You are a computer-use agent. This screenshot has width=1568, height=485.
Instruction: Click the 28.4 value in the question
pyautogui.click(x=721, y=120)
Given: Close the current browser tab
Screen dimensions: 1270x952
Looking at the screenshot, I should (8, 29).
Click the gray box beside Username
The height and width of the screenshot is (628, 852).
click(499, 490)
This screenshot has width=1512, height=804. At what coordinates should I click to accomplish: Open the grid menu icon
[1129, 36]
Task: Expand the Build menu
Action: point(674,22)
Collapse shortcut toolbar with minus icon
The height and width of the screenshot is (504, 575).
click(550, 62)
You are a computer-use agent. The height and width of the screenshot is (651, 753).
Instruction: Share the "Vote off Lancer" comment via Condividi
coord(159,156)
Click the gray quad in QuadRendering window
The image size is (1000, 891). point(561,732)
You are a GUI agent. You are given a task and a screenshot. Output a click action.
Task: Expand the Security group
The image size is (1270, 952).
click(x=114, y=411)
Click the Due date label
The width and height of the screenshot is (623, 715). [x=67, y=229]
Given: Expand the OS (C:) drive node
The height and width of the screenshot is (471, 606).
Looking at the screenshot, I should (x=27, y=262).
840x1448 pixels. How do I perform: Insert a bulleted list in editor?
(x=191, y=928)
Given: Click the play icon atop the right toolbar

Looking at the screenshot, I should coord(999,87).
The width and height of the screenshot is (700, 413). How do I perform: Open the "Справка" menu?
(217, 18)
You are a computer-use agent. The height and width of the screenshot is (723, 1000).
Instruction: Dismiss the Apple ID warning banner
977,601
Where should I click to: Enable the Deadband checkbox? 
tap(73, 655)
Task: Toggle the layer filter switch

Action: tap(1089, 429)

--*--

Task item =>
Could you write out all of the data again, exactly as given?

Response =>
You are a computer-use agent. This screenshot has width=1568, height=485.
Instruction: Click the 28.4 value in the question
pyautogui.click(x=721, y=120)
Given: Close the current browser tab
Screen dimensions: 1270x952
Looking at the screenshot, I should (8, 29).
Click the gray box beside Username
The height and width of the screenshot is (628, 852).
click(499, 490)
This screenshot has width=1512, height=804. At what coordinates should I click to accomplish: Open the grid menu icon
[1129, 36]
Task: Expand the Build menu
Action: point(674,22)
Collapse shortcut toolbar with minus icon
The height and width of the screenshot is (504, 575).
click(550, 62)
You are a computer-use agent. The height and width of the screenshot is (651, 753).
Instruction: Share the "Vote off Lancer" comment via Condividi
coord(159,156)
Click the gray quad in QuadRendering window
The image size is (1000, 891). point(561,732)
You are a GUI agent. You are given a task and a screenshot. Output a click action.
Task: Expand the Security group
The image size is (1270, 952).
click(x=114, y=411)
Click the Due date label
The width and height of the screenshot is (623, 715). [x=67, y=229]
Given: Expand the OS (C:) drive node
The height and width of the screenshot is (471, 606).
Looking at the screenshot, I should (x=27, y=262).
840x1448 pixels. How do I perform: Insert a bulleted list in editor?
(x=191, y=928)
Given: Click the play icon atop the right toolbar

Looking at the screenshot, I should coord(999,87).
The width and height of the screenshot is (700, 413). How do I perform: Open the "Справка" menu?
(217, 18)
You are a computer-use agent. The height and width of the screenshot is (723, 1000).
Instruction: Dismiss the Apple ID warning banner
977,601
Where should I click to: Enable the Deadband checkbox? 
tap(73, 655)
Task: Toggle the layer filter switch

Action: tap(1089, 429)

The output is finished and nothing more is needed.